Natural instinct kicks in when this very quick and agile dog is out to catch vermin.  Rats and mice very soon get to know where Schipperkes patrol and will avoid the area or they are likely to end up dead.

These small dogs are  a "wash and wear" breed.  That means that they require very little grooming.  A good brush once a week will keep the coat clean and shining.  This breed also does not have a "doggy odour".  The coat is a double one which means a harsh outer layer of guard hairs covers a shorter, softer undercoat which makes for an almost waterproof covering.  A couple of times a year the old coat will shed and a new, shiny one will quickly take its place.  It is advisable to remove the old coat as soon as possible once shedding starts.  Bathing,  brushing, blowing-drying, combing are all methods that may be used to remove the loose hair.

Usually black in colour, although other whole colours do occur, however the main colour as allowed by the standard, is black.


          Schipperke love children

Breed Standard

The breed standard is the blueprint of what a Schipperke should be.  The standard for Schipperkes may vary slightly from country to country but the following is the one which we use in Australia.


General Appearance: Small cobby active dog, with sharp foxy expression.

Characteristics: Intensely lively and alert.

Temperament: Amenable, intelligent and faithful.

Head and Skull: Skull not round, but fairly broad, flat, with little stop. Muzzle moderate in length, fine but not weak, well filled under eyes. Nose Black and small.

Eyes: Dark brown, more oval than round, not full; bright, most expressive.

Ears: Moderate length, not too broad at base, tapering to a point. Carried stiffly erect and strong enough not to be bent otherwise than lengthways.

Mouth: Jaws strong, with perfect regular and complete scissor bite, i.e. the upper teeth closely overlapping the lower teeth and set square to the jaws.

Neck: Strong and full, rather short, set broad on shoulders, slightly arched.

Body: Chest broad and deep in brisket. Back short, straight and strong. Loins powerful, well drawn up from brisket.

Forequarters: Shoulders muscular and sloping. Legs perfectly straight, well under the body, bone in proportion to the body.

Hindquarters: Fine compared with forequarters; muscular and well-developed thighs; well rounded rump. Legs strong, muscular, hocks well let down.

Feet: Small, cat-like, and standing well on the toes.

Tail: Preferably docked

Gait: Movement: Short, brisk stride, moving true fore and aft.

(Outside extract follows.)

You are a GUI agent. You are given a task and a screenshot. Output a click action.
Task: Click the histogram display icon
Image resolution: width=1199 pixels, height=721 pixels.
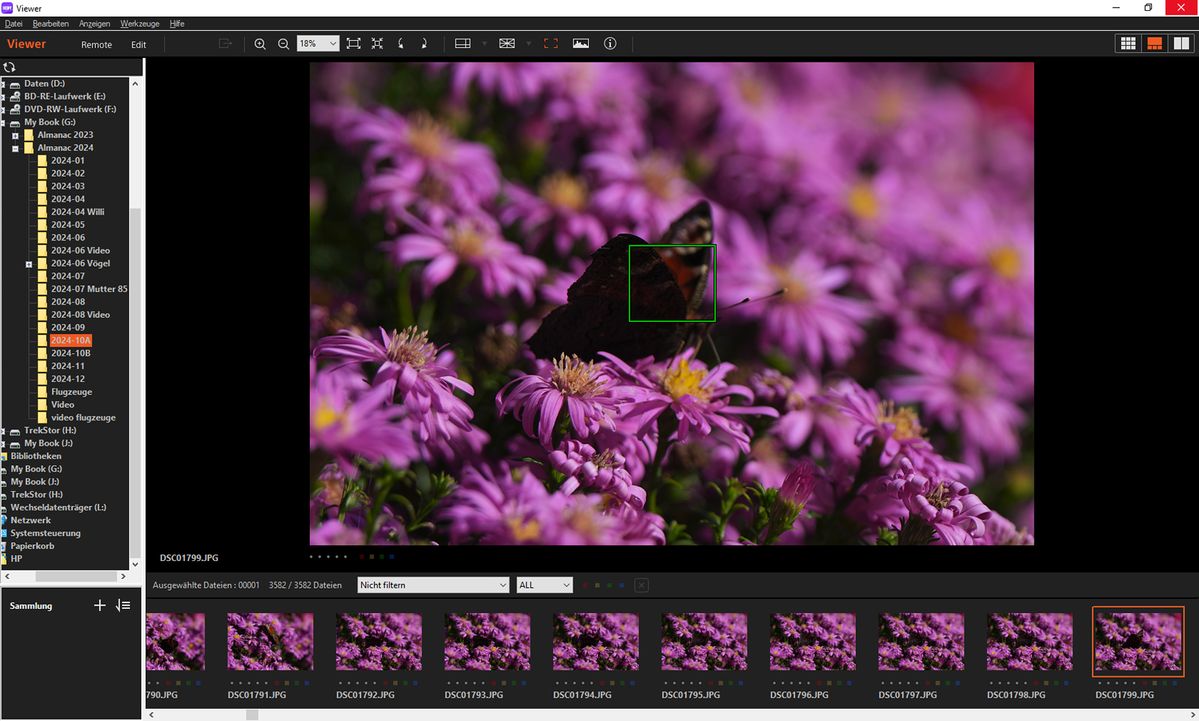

Coat: Abundant, dense and harsh; smooth on head, ears and legs; lying close on back and side; erect and thick round neck, forming a mane and frill; with good culottes on the back of thighs.

Colour: Usually black but other whole colours permissible.

Size: Weight: about 5.5-7.5 kgs (12-16 lbs)

Faults: Any departure from the foregoing points should be considered a fault and the seriousness with which the fault should be regarded should be in exact proportion to its degree and its effect upon the health and welfare of the dog.

Notes: Male animals should have two apparently normal testicles fully descended into the scrotum.